Tout cela ne serait pas si grave?
Ces faits se dérouleraient en dehors du cadre scolaire? C’est pourtant bien l’école qui a mis en relation harceleurs et harcelés; et c’est à cause de l’école qu’ils continuent à se fréquenter, tous les jours. La solution adoptée par bien des parents est le changement d’école: c’est à la victime de fuir quand elle le peut, de rester tétanisée quand elle est coincée, non pas parce qu’elle ne sait pas se défendre, mais parce qu’elle ne peut pas le faire. Les logiques de harcèlement sont des logiques de meute, que la majorité soit active ou tout simplement silencieuse. Qui ne dit mot consent.
Cela passerait avec le temps? Une fois la situation de harcèlement apaisée, la victime en subit les conséquences pendant des années. Sa confiance en soi et en autrui est définitivement altérée; et il n’est pas rare que ce soit au lycée, après un harcèlement au primaire et au collège, que les symptômes comme la dépression, l’anorexie, la scarification, les troubles anxieux (anxiété, TOC, crise d’angoisse), et les pensées et conduites suicidaires se développent, par décompensation. La phobie scolaire, qui oblige à une déscolarisation, est à mettre en relation avec de tels faits. En tant qu’enseignante, je garantis que ces cas ne sont pas rares et que nous faisons face, tous les jours, à la détresse des élèves, qui entrave bien sûr leurs apprentissages et leur réussite.
Dès lors, que faire?
SI les plaintes pour harcèlement aboutissent rarement, est-ce à dire qu’il ne faut pas en déposer? Et pourquoi cherche-t-on davantage à déterminer le profil de la victime que celui de l’agresseur, confirmant la culpabilité que ressent déjà la première? Pourtant, il est tout aussi légitime de se demander ce qui pousse un adolescent à en humilier, en frapper, en anéantir un autre. C’est aussi lui rendre service, à cet adolescent-là, que de lui dire qu’un tel comportement n’est pas acceptable — lui qui est souvent, aussi, un ancien harcelé.
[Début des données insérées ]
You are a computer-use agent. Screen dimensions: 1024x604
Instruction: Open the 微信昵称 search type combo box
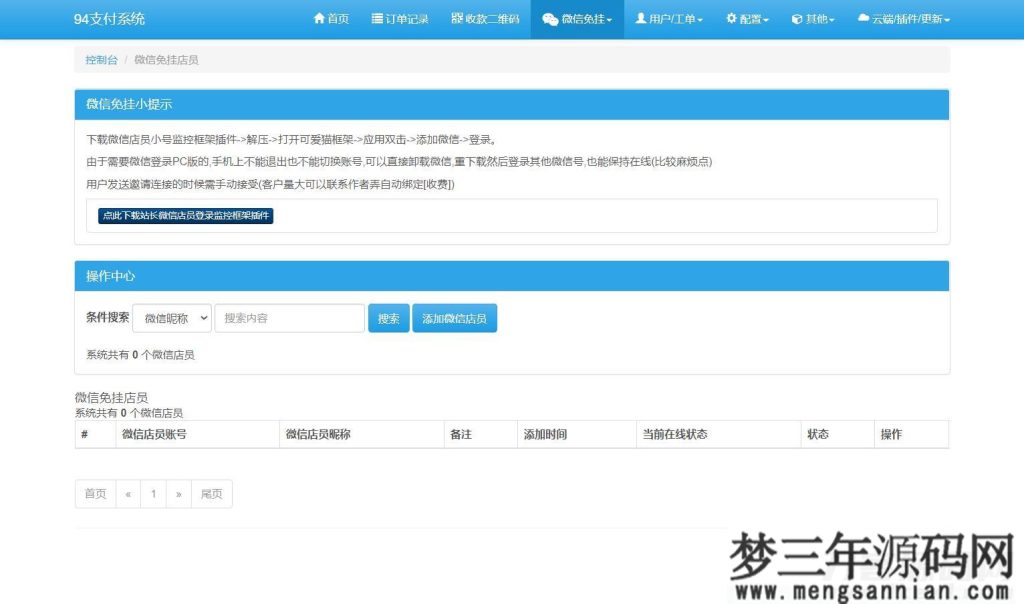[172, 317]
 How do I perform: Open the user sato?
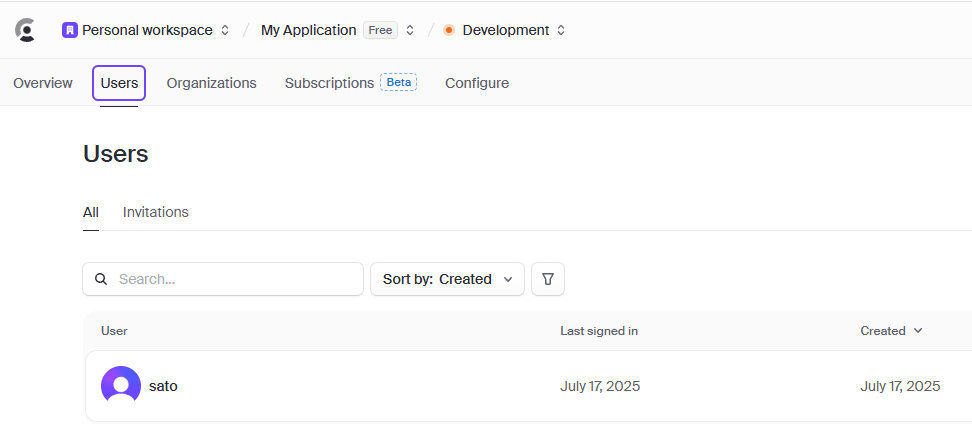[x=163, y=386]
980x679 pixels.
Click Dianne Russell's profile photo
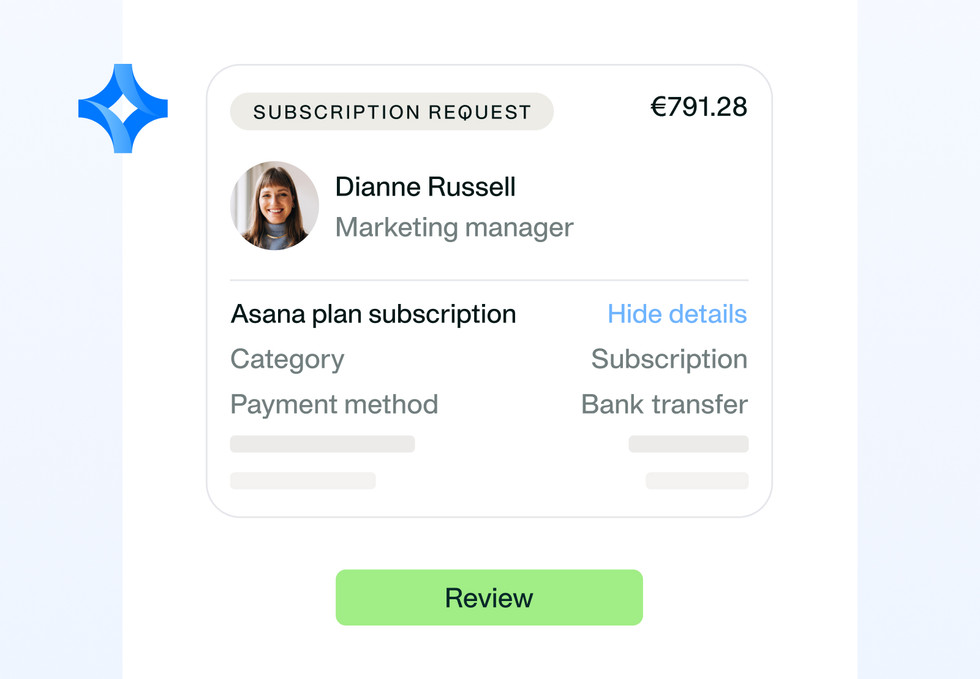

Une réelle campagne nationale de prévention est à élaborer, à destination des élèves agressés, témoins et agresseurs. Une telle campagne est aussi à penser à destination des professeurs, des personnels, des parents, pour apprendre à repérer une situation de harcèlement et à contribuer à la désamorcer. Et elle signifie le refus général des violences, tout simplement: un changement de mentalités et de société aussi, peut-être.
Parce qu’il n’y a pas que pour les violences sexuelles qu’il faut que la honte change de camp: à quand le #MeTooHarcèlementScolaire?